ESIPFed / sweet

Official repository for Semantic Web for Earth and Environmental Terminology (SWEET) Ontologies
Other
116 stars 33 forks source link

Populate all sweet prefixes throughout ontology suite #163

Closed lewismc closed 4 years ago

lewismc commented 4 years ago

The SWEET Prefixes generated as part of #155 need to be populated throughout the entire ontology suite. An example of what this looks like: Currently the prefixes for both https://github.com/ESIPFed/sweet/blob/master/src/human.ttl#L6 and https://github.com/ESIPFed/sweet/blob/master/src/human.ttl#L8 should be sorep and sohu respectively.

lewismc commented 4 years ago

This is a pretty significant task but it is one which standardizes the way people will use SWEET prefixes.

graybeal commented 4 years ago

Do you want just the prefixes that are already used in a given ontology to be included? I'm thinking yes. (Not all 200+ prefixes in every ontology.)

Do you want any actual usages of the full ontology names to be replaced inline with the prefixed name?

I think this is doable without much pain. I'm not volunteering at this moment, but it is a project that interests me, so it could happen.

brandonnodnarb commented 4 years ago

I looked into this briefly after the SHACL ns mapping exercicse (and @dr-shorthair's comment)

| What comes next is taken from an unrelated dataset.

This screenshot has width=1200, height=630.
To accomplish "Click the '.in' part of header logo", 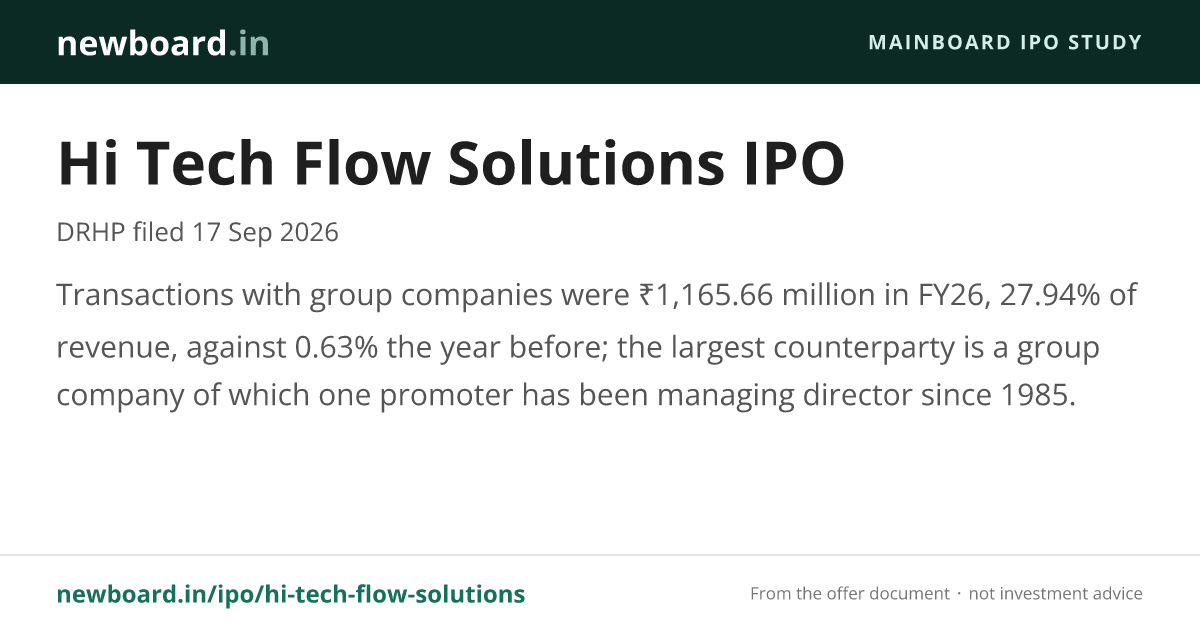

I assumed I could construct a glorified sed operation (via a Python script). But first I thought I might try and load sweetAll.ttl in to an editor and change all the namespace declarations (or a few initially to test), save it as new to see if the editor rewrites the files (as one would expect). I had some issues which, at the time, I thought were due to my Protege installation. However, using TBCFE (6.0.1), a namespace collision report (or some similar thing) was generated listing internal ns conflicts.

I did a fetch all and rebase to confirm this wasn't just an issue with my local copy.

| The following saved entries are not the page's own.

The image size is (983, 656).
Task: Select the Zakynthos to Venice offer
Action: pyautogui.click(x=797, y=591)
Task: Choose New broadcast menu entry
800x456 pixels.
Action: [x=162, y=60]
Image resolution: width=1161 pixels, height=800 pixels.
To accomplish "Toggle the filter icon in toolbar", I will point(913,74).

I have attached/uploaded a zip file containing prettyfied tsv files for prefix collisions as well as ns collisions.

This seems to be a fairly recent development. Despite the errors, sweetAll.ttl used to load in Protege and now it just hangs (and generates a 1.6Gb log file). Perhaps reverting to a previous instance is in order?

Might this be related to #124?

brandonnodnarb commented 4 years ago

The same thing appears to happen if loading SWEET via URL (http://sweetontology.net/sweetAll) instead of a local copy.

Which makes me wonder...how is COR resolving the errors/discrepancies?

graybeal commented 4 years ago

Is there any chance this relates to the nominally resolved issue with remote loading of SWEET (when ESIP switched to CloudFlare)? It feels rather familiar somehow.

brandonnodnarb commented 4 years ago

I don't see how that would have re-written ns prefixes. Unless I'm mistaken (which is certainly possible), COR just pulls/updates from this repo. It does not push to it.

lewismc commented 4 years ago

I’m sure there are numerous NS conflicts and also that NS are being used differently in different files. Now that we have a standard logic for defining NS we can fix that.

I’m pretty sure this code dealt with the initial mapping from OWL to TTL and that is where these issues where introduced.

I’m going start going through file by file and using some sed/ awk commands. I’ll post the command here and open a PR maybe one every ten or so files so we can review.

Essentially what we’re doing here is catching up on the technical debt which mounted up when SWEET was neglected in JPL before we open sourced it to ESIP.

lewismc commented 4 years ago

Hi @brandonnodnarb with Protege master branch I am able to load sweetAll both from URL and from local file.

lewismc commented 4 years ago

I'm working on this right now folks I'll post a patch by end of day.

lewismc commented 4 years ago

@brandonnodnarb one assistance I've been using is

find . -type f -name '*.ttl' -exec sed -i '' -e 's/ anim:/ soman:/g' {} +

There are many pitfalls however due to inconsistency with existing prefixes. It's really taking a file-by-file approach to doing it properly.

graybeal commented 4 years ago

So couldn't you use the patterns for existing full IRIs to find the existing associated prefix for each full IRI, then replace that prefix everywhere in that file with the correct prefix for the particular existing full IRI?

brandonnodnarb commented 4 years ago

I thought so as well @graybeal. I wrote a script which finds all "prefix" lines in a ttl file, uses a regex pattern to get the URI in that line, uses another regex pattern to get associated namespace (in that line), then looks up the new namespace in the SHACL file, and does a string replace for all old ns with new ns.

Unfortunately, I got tied up with other work and wasn't able to complete it before @lewismc went on the sed ram-page. I am attempting to use that script, along with file diffs, as a way to verify PR #165.